Before drifting into unconsciousness, he named Mulready as his next-of-kin, leaving her to organise a simple ceremony in Golders Green in accordance with his wishes.

Most of them in their 70s and 80s, and all Irish, the dozen-and-a-half mourners were discomfited by the lack of a religious service, but they complied, despite quiet murmurs of unhappiness.

Mary Allen read Yeats’s Lake Isle of Innisfree, while Ann Sherwin sang Smiling Through, a song made famous by Richard Tauber. “He had a philosophy of smiling through,” said Mulready.

Failing to hold back the tears, Maria Connolly, one of those who run the popular lunch club in Camden, was, nevertheless, joyful that so many had come to mark his passing.

“I will always remember him.
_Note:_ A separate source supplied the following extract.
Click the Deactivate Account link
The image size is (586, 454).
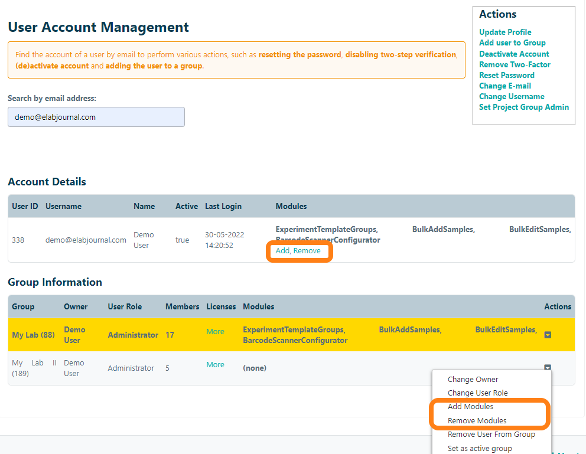(514, 54)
The world goes on, but you wonder why it doesn’t stop because such a lovely man has gone,” she said, speaking just feet from his funeral bier.

The people in the pews were asked for memories or tributes.

Neighbour, Eddie Carey, originally from Mitchelstown, Co Cork said: “I never knew that he was in that hell-hole of a place.”

Later, back in the London Irish Centre, where he went three times a week, it was clear that Ryan had told few, if any, of the dark Artane days.

Penny Clune, from Ballina, Co Tipperary sat beside him for two years before he mentioned it, and then only briefly: “He just said he couldn’t talk about it, just said that they were bad. He didn’t bring it up afterwards.”

Shared memories

If Artane was a past not to be reopened, Ryan happily shared memories of his days on the cruise ships “singing Frankie Sinatra” all over the world: “In the photographs, he was absolutely stunning”, she said with a smile.

The photographs of days on board the PO flagship SS Canberra were carefully kept in his flat in Ashton Court on the Camden Road, often still in much-thumbed company display cards.

Back in Golders Green, his coffin retreated behind the heavy metal doors, flanked by green curtains, to the sound of Seán O’Riada’s Mise Éire.

For now, his ashes will stay there, as Mulready tries to track his relations. “We’ll scatter his ashes there in a year, or so, if we can’t find them.

“Or maybe we’ll take them to Dublin and cast them into the Liffey. He was proud of being Irish, despite everything. Yes, maybe we’ll do that,” she told The Irish Times.

His death certificate lists the details of his life and passing simply: John Joseph Ryan, born December 16th, 1928, died November 2nd, 2012. Labourer, Singer and Showman (Retired).